**Exercise**. Rewrite the records with every "screenshot" changed to "image" and nothing else altered. Leave the pictures out.
%%
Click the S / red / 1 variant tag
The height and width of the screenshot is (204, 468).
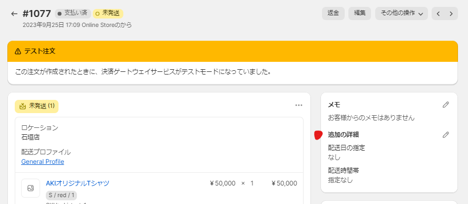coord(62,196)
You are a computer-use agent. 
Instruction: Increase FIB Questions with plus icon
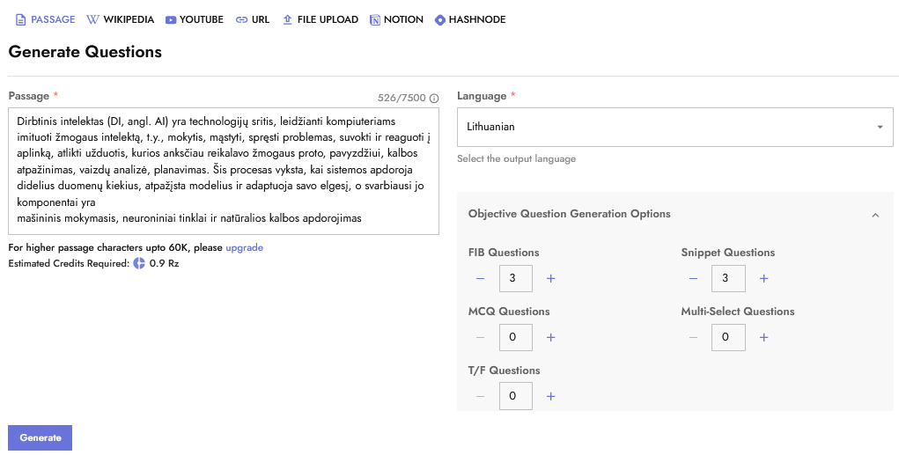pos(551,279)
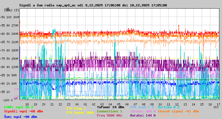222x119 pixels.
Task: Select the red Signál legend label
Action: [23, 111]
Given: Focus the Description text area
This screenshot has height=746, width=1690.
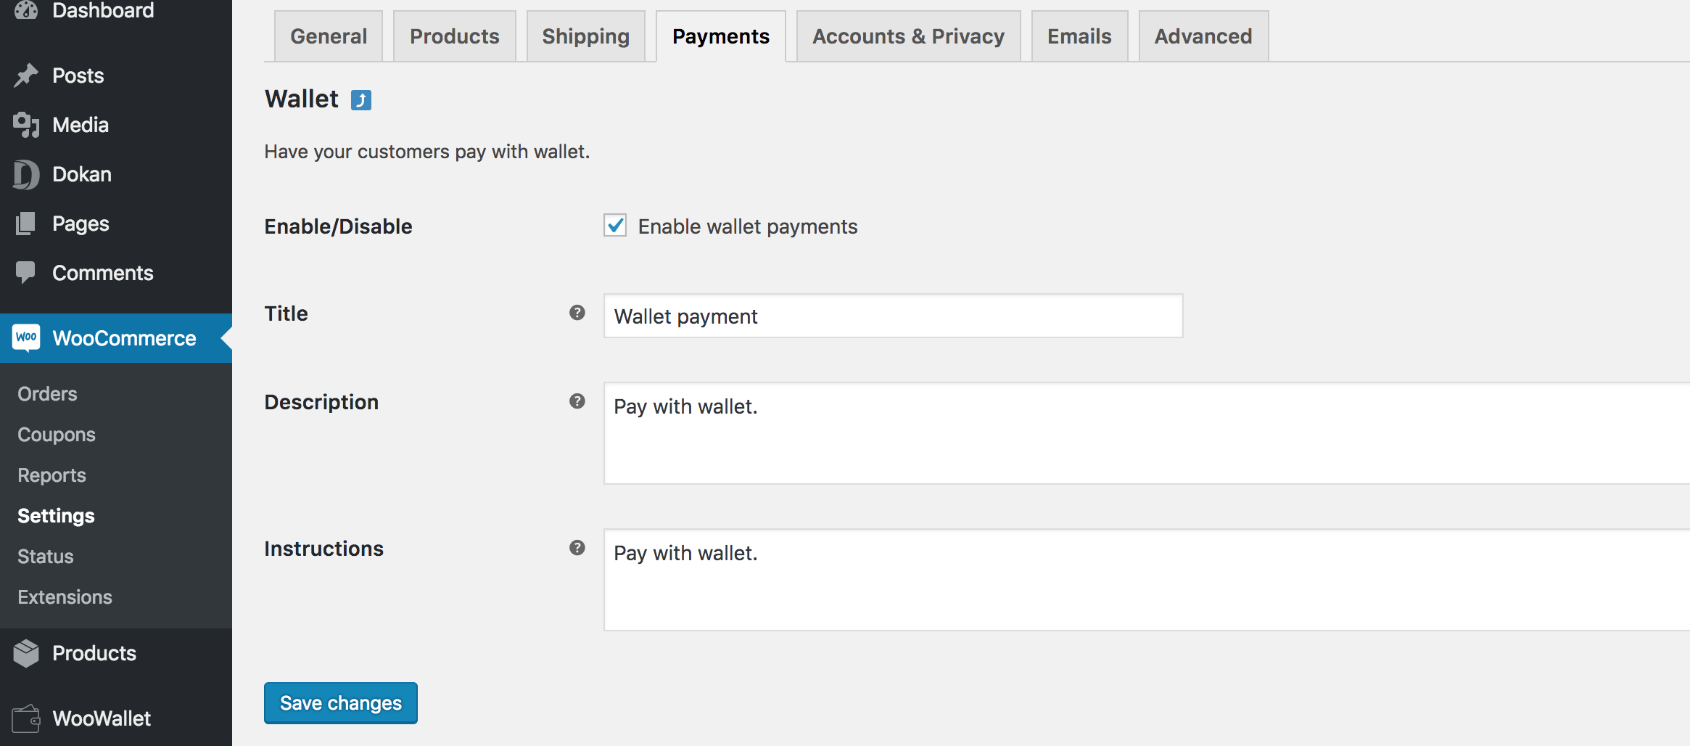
%%
**Solution to this task**.
Click the S / red / 1 variant tag
The height and width of the image is (204, 468).
coord(62,196)
You are a computer-use agent. 
Instruction: Increase FIB Questions with plus icon
pos(551,279)
222x119 pixels.
Task: Select the red Signál legend label
Action: [23, 111]
Given: Focus the Description text area
This image has height=746, width=1690.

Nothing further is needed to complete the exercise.